Now, I know I’ve written about the peptide hormone oxytocin before, somewhere, and suffice to say its role in behaviour and its relation to the general endocrine and neurotransmission systems are extremely complex. Having said that, there will doubtless be strong similarities for its role in humans and in bonobos. And, reflecting on the above quote, what came first, the oxytocin release, or the bonding? Should we encourage more oxytocin doses, or more female-female sex? Doing both sounds like a fine idea.
To tell the truth, I find the willingness to see bonobos as any kind of female model somewhat lacking. They’re ‘jokingly’ referred to as the scandalous primate, and their revolutionary nature is underplayed. Yet their relatively comfortable, largely frugivorous lifestyle in the southern Congo region, where their only real threat is humanity, reflects in miniature the comforts of the WEIRD world, with its hazards of overspending at the supermarket, lazing too long at the beach, or pokies, cocktail bars and ‘Lust-Skin Lounges’ for the true thrill-seekers.
Of course, we got to our ascendant position today through the explorations, calculations and inventions produced by our brains, and the super-brains of our cities, corporations and universities. What can we learn from a bunch of gangly, hairy mutual masturbators dangling about in the Congolese rainforest? Well, we brains and super-brains can still learn a bit more about sharing and caring – as any study of our own history can tell us – and we can certainly learn to stop being so dumb and fucked-up about sexuality, gender and power. Learning lessons from bonobos doesn’t mean getting hairier and improving our brachiation skills, but, well, eating less meat would be a start, given what we know about the environmental damage our current diet is causing. And that’s just one of many lessons we can learn. For me, of course, the most important lesson is the role played by females. How ridiculously long did it take for us – I mean we male humans who have been in control of almost all human societies since those societies came into being – to recognise and admit that females are our equal in every intellectual sphere? This is still unacknowledged in some parts. And although we call this the WEIRD world, the Industrial part of that acronym has lost its machismo essence, a loss Susan Faludi has sensitively analysed in her book Stiffed: the betrayal of the modern man – though I think ‘betrayal’ is the wrong word. After all, men were never promised or guaranteed to be breadwinners and heads of households, they took or were given the role through social evolution, and it’s being taken from them, gradually, through the same process.

========

* [What the task requires]: Continue the essay on bonobos and the role of females, writing the paragraph that follows its last sentence.

========

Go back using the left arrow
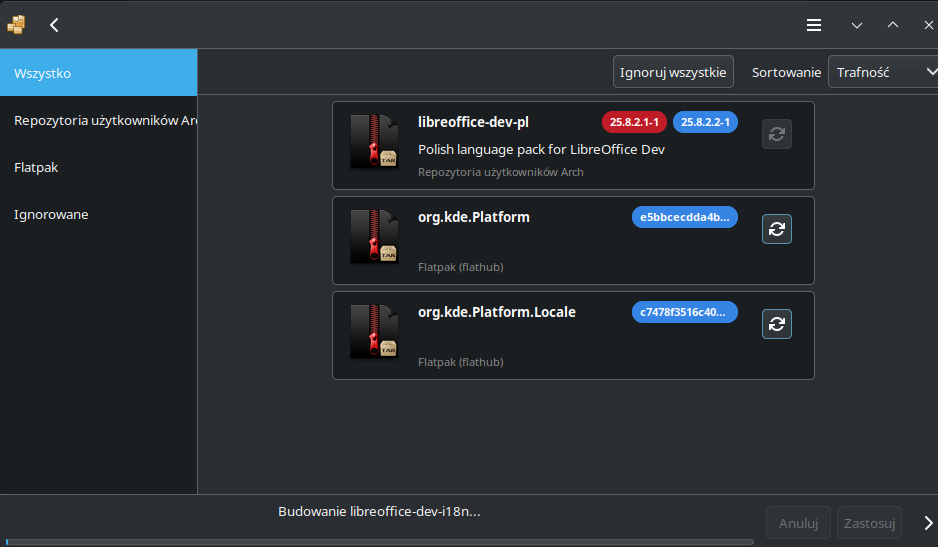point(54,25)
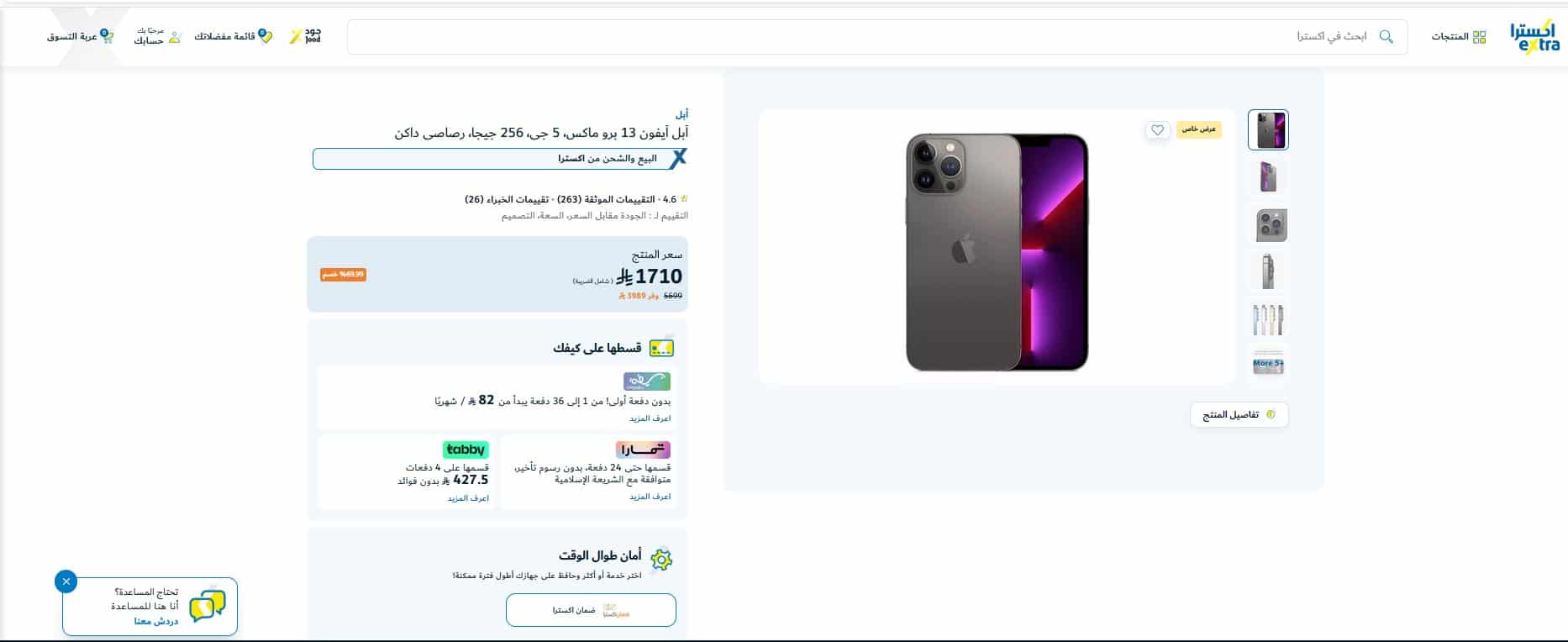Viewport: 1568px width, 642px height.
Task: Show the iPhone color lineup thumbnail
Action: pyautogui.click(x=1268, y=319)
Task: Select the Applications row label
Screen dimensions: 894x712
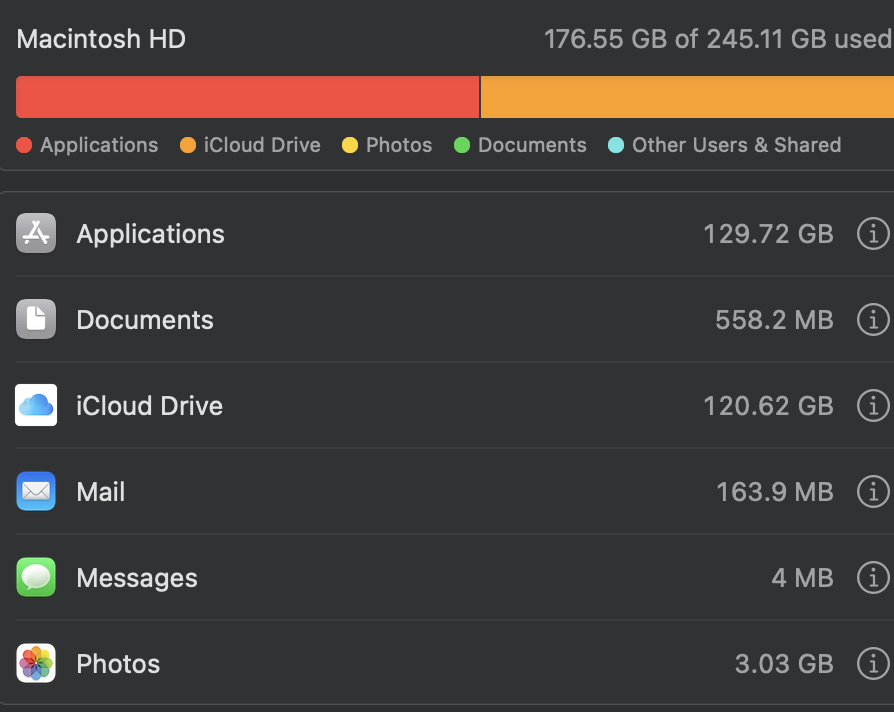Action: (x=151, y=234)
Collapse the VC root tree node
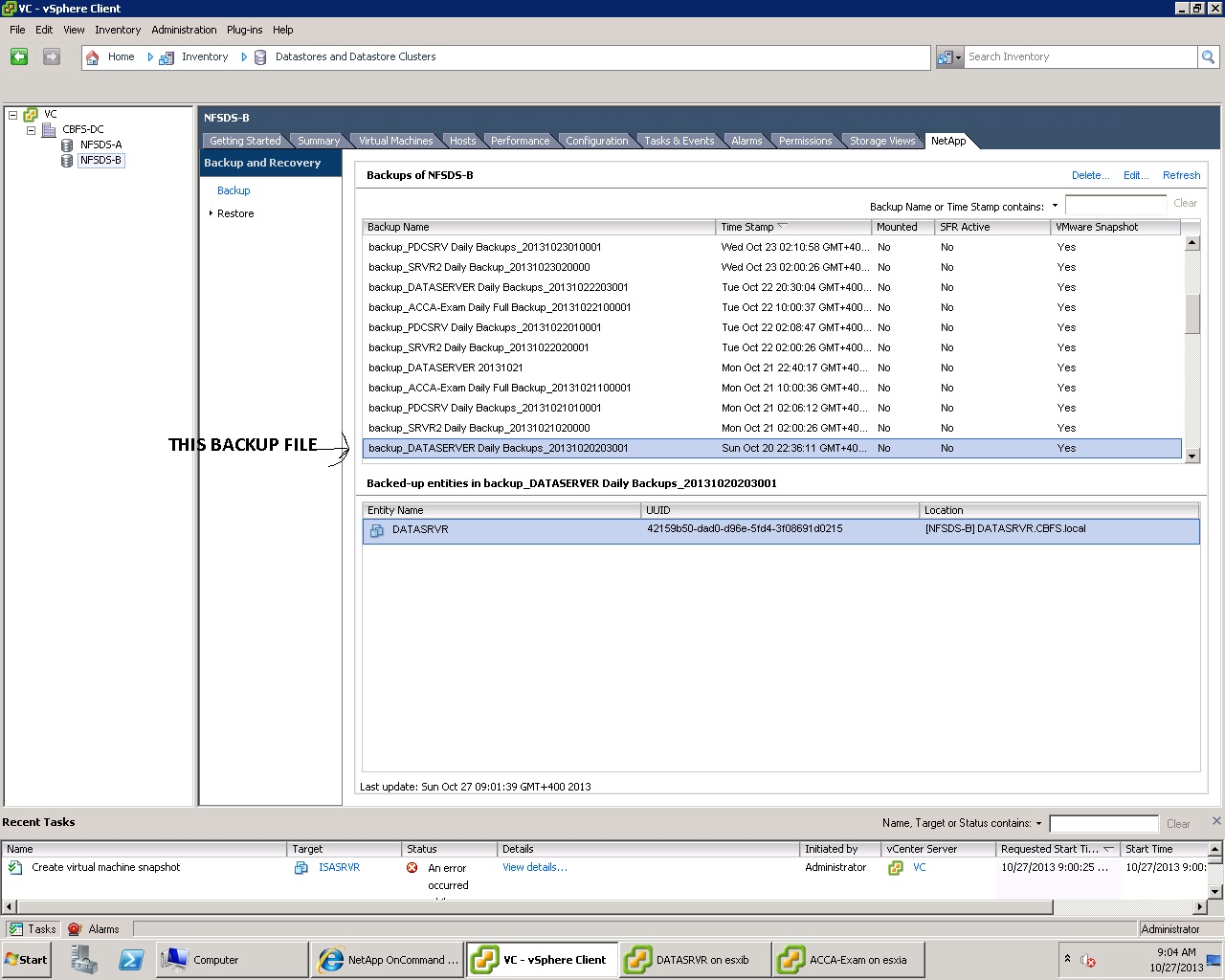Viewport: 1225px width, 980px height. (13, 115)
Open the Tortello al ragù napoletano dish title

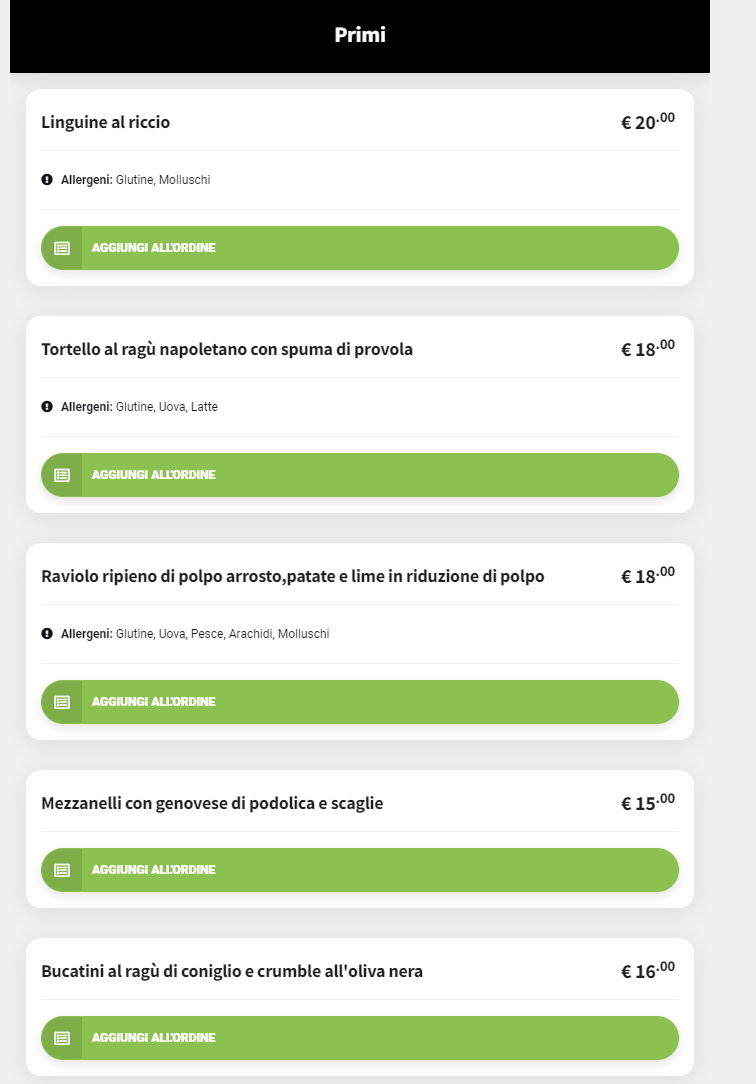pyautogui.click(x=227, y=349)
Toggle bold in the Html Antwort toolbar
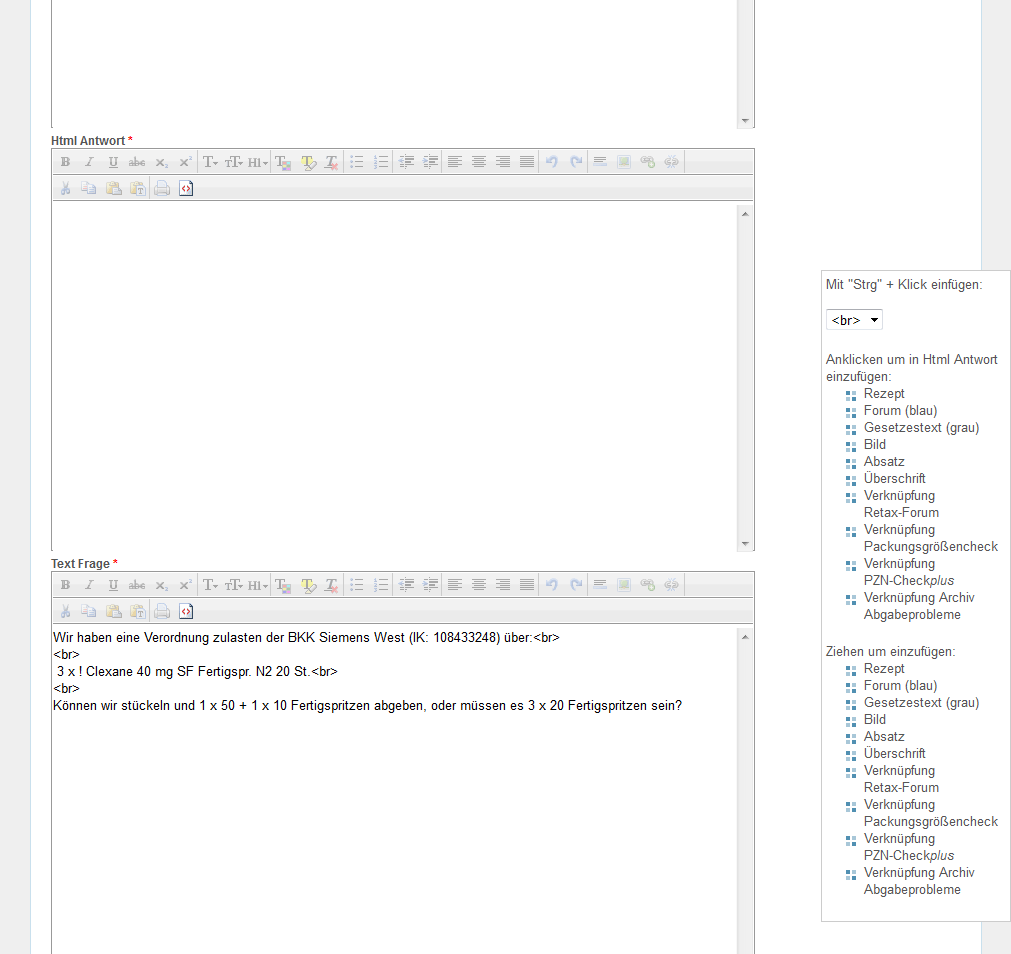The image size is (1011, 954). tap(65, 162)
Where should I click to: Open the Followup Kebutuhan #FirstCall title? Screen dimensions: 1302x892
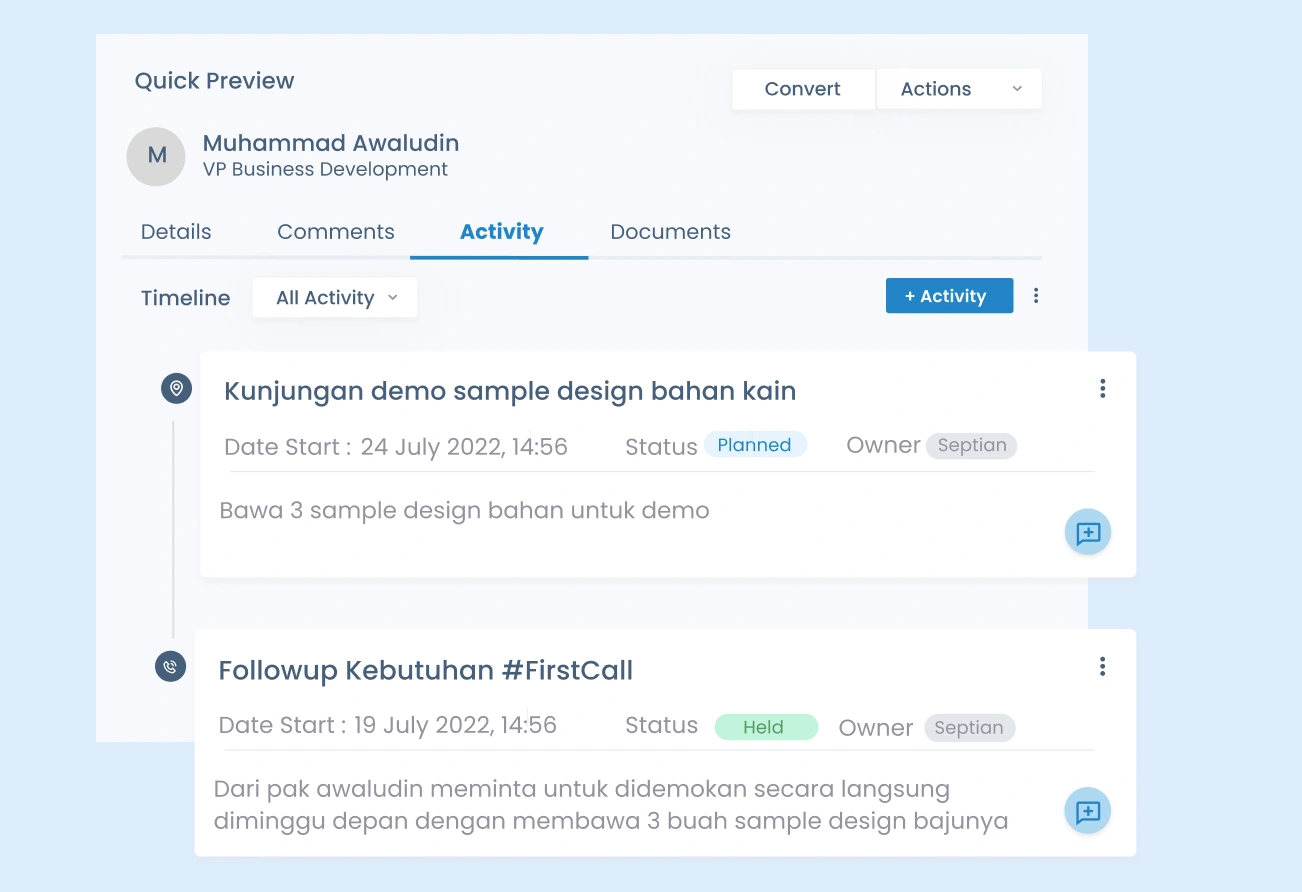coord(426,670)
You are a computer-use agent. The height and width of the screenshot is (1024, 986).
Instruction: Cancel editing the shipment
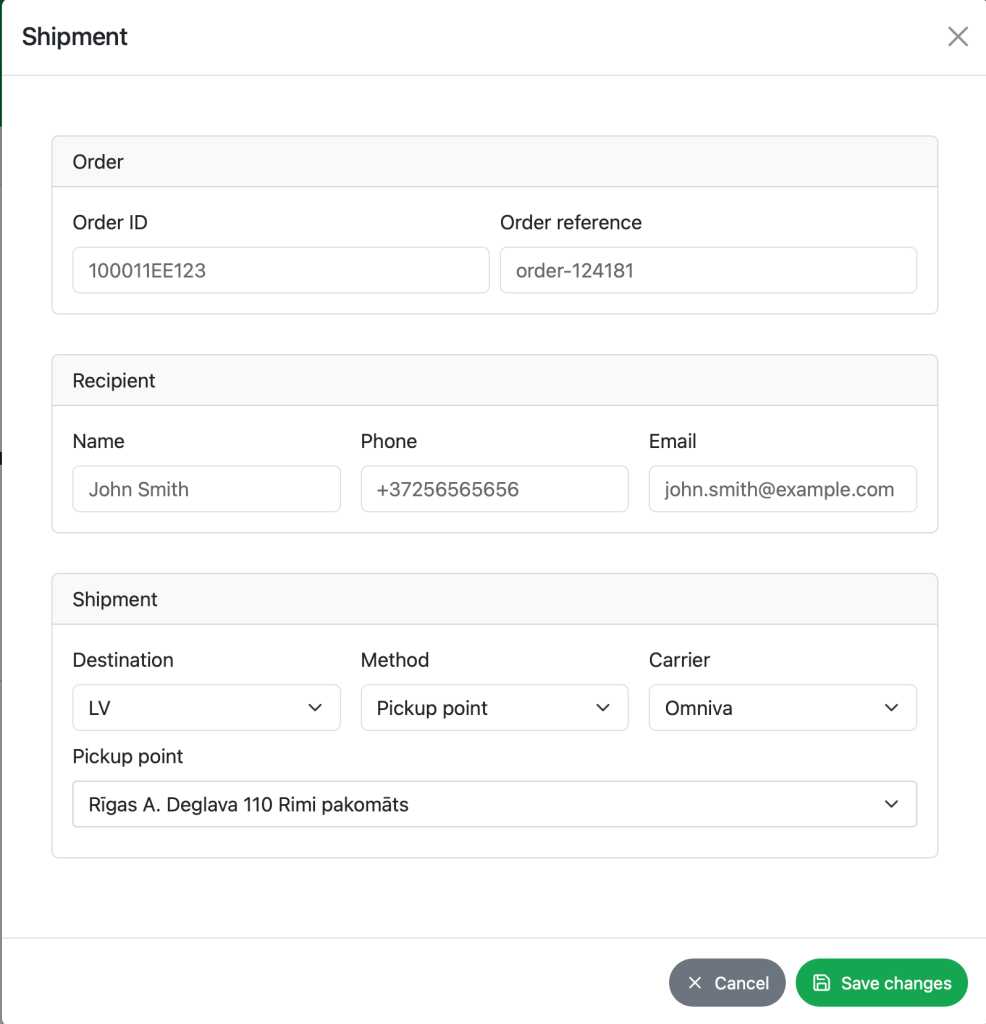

========

* [Written response]:
Finally, getting back to the question in the title, the answer, for Pan paniscus as surely as for Homo sapiens, is culture, which can affect gene expression (epigenetics), which can ultimately affect genetics. I suspect that the slight diminution in the sexual dimorphism between male and female bonobos, over a relatively short period of time, evolutionarily speaking, might, if they’re left to their own devices (which is unlikely, frankly), lead to a size reversal and a world of male sexual servitude. Vive les bonobos, I’d like to be one, for the next few million years!